- **Exercise data**

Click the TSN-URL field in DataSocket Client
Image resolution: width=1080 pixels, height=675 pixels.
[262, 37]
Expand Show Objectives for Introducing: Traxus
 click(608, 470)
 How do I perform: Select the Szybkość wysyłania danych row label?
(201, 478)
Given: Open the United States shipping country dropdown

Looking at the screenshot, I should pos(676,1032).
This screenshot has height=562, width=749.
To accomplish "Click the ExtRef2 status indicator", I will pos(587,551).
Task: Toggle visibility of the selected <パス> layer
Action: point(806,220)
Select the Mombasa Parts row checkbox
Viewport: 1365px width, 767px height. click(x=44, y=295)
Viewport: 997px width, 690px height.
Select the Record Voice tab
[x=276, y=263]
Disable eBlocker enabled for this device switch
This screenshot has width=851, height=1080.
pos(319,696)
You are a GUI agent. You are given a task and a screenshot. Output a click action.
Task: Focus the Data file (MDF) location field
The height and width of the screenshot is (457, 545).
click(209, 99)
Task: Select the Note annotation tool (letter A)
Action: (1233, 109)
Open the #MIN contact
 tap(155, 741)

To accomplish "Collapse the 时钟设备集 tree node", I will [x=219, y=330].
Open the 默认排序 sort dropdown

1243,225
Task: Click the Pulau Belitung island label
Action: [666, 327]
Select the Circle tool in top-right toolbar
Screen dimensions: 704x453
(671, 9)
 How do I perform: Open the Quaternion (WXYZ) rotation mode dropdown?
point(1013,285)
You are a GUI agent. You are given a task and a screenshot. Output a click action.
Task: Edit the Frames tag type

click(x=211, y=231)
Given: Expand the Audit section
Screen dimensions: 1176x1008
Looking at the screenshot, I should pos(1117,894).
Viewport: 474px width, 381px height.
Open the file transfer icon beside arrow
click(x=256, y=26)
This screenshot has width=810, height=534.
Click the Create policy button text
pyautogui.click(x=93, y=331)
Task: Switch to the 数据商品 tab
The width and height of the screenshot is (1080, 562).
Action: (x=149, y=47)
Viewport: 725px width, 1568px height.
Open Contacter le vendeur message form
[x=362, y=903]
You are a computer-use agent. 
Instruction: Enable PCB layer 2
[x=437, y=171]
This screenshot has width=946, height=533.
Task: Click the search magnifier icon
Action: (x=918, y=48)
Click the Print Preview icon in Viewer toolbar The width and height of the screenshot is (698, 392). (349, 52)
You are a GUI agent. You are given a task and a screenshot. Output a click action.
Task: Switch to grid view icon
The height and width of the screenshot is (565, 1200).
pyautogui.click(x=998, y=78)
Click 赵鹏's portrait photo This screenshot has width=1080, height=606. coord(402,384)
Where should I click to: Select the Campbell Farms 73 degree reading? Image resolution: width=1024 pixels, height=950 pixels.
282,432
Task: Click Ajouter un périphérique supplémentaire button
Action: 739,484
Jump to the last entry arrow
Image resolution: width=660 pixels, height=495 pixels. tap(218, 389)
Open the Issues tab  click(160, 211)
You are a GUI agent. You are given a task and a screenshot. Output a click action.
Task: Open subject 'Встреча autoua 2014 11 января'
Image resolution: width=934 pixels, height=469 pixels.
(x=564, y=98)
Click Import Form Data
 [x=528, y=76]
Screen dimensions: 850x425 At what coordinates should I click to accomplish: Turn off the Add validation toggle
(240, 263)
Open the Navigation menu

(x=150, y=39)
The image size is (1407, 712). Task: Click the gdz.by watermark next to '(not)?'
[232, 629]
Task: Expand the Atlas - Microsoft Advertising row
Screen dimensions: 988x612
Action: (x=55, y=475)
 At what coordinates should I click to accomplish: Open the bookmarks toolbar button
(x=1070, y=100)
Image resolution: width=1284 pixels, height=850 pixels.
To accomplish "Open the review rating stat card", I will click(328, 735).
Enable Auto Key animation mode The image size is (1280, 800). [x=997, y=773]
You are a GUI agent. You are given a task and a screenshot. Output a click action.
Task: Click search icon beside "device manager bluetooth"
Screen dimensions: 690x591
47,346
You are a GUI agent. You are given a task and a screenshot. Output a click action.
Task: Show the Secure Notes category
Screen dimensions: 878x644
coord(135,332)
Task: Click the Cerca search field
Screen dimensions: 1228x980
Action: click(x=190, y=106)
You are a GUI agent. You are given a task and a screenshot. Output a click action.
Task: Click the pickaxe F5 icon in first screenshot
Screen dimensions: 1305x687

- **Requirement**
Using the entries above, please restate each one word for word.

- **Result below**
Click the TSN-URL field in DataSocket Client
Image resolution: width=1080 pixels, height=675 pixels.
[262, 37]
Expand Show Objectives for Introducing: Traxus
 click(608, 470)
 How do I perform: Select the Szybkość wysyłania danych row label?
(201, 478)
Given: Open the United States shipping country dropdown

Looking at the screenshot, I should pos(676,1032).
This screenshot has height=562, width=749.
To accomplish "Click the ExtRef2 status indicator", I will pos(587,551).
Task: Toggle visibility of the selected <パス> layer
Action: point(806,220)
Select the Mombasa Parts row checkbox
Viewport: 1365px width, 767px height. click(x=44, y=295)
Viewport: 997px width, 690px height.
Select the Record Voice tab
[x=276, y=263]
Disable eBlocker enabled for this device switch
This screenshot has width=851, height=1080.
pos(319,696)
You are a GUI agent. You are given a task and a screenshot. Output a click action.
Task: Focus the Data file (MDF) location field
The height and width of the screenshot is (457, 545).
click(209, 99)
Task: Select the Note annotation tool (letter A)
Action: (1233, 109)
Open the #MIN contact
 tap(155, 741)

To accomplish "Collapse the 时钟设备集 tree node", I will [x=219, y=330].
Open the 默认排序 sort dropdown

1243,225
Task: Click the Pulau Belitung island label
Action: [666, 327]
Select the Circle tool in top-right toolbar
Screen dimensions: 704x453
(671, 9)
 How do I perform: Open the Quaternion (WXYZ) rotation mode dropdown?
point(1013,285)
You are a GUI agent. You are given a task and a screenshot. Output a click action.
Task: Edit the Frames tag type

click(x=211, y=231)
Given: Expand the Audit section
Screen dimensions: 1176x1008
Looking at the screenshot, I should pos(1117,894).
Viewport: 474px width, 381px height.
Open the file transfer icon beside arrow
click(x=256, y=26)
This screenshot has width=810, height=534.
Click the Create policy button text
pyautogui.click(x=93, y=331)
Task: Switch to the 数据商品 tab
The width and height of the screenshot is (1080, 562).
Action: (x=149, y=47)
Viewport: 725px width, 1568px height.
Open Contacter le vendeur message form
[x=362, y=903]
You are a computer-use agent. 
Instruction: Enable PCB layer 2
[x=437, y=171]
This screenshot has width=946, height=533.
Task: Click the search magnifier icon
Action: (x=918, y=48)
Click the Print Preview icon in Viewer toolbar The width and height of the screenshot is (698, 392). (349, 52)
You are a GUI agent. You are given a task and a screenshot. Output a click action.
Task: Switch to grid view icon
The height and width of the screenshot is (565, 1200).
pyautogui.click(x=998, y=78)
Click 赵鹏's portrait photo This screenshot has width=1080, height=606. coord(402,384)
Where should I click to: Select the Campbell Farms 73 degree reading? Image resolution: width=1024 pixels, height=950 pixels.
282,432
Task: Click Ajouter un périphérique supplémentaire button
Action: 739,484
Jump to the last entry arrow
Image resolution: width=660 pixels, height=495 pixels. tap(218, 389)
Open the Issues tab  click(160, 211)
You are a GUI agent. You are given a task and a screenshot. Output a click action.
Task: Open subject 'Встреча autoua 2014 11 января'
Image resolution: width=934 pixels, height=469 pixels.
(x=564, y=98)
Click Import Form Data
 [x=528, y=76]
Screen dimensions: 850x425 At what coordinates should I click to accomplish: Turn off the Add validation toggle
(240, 263)
Open the Navigation menu

(x=150, y=39)
The image size is (1407, 712). Task: Click the gdz.by watermark next to '(not)?'
[232, 629]
Task: Expand the Atlas - Microsoft Advertising row
Screen dimensions: 988x612
Action: (x=55, y=475)
 At what coordinates should I click to accomplish: Open the bookmarks toolbar button
(x=1070, y=100)
Image resolution: width=1284 pixels, height=850 pixels.
To accomplish "Open the review rating stat card", I will click(328, 735).
Enable Auto Key animation mode The image size is (1280, 800). [x=997, y=773]
You are a GUI agent. You are given a task and a screenshot. Output a click action.
Task: Click search icon beside "device manager bluetooth"
Screen dimensions: 690x591
47,346
You are a GUI agent. You are given a task and a screenshot. Output a click action.
Task: Show the Secure Notes category
Screen dimensions: 878x644
coord(135,332)
Task: Click the Cerca search field
Screen dimensions: 1228x980
Action: click(x=190, y=106)
You are a GUI agent. You are given a task and a screenshot. Output a click action.
Task: Click the pickaxe F5 icon in first screenshot
Screen dimensions: 1305x687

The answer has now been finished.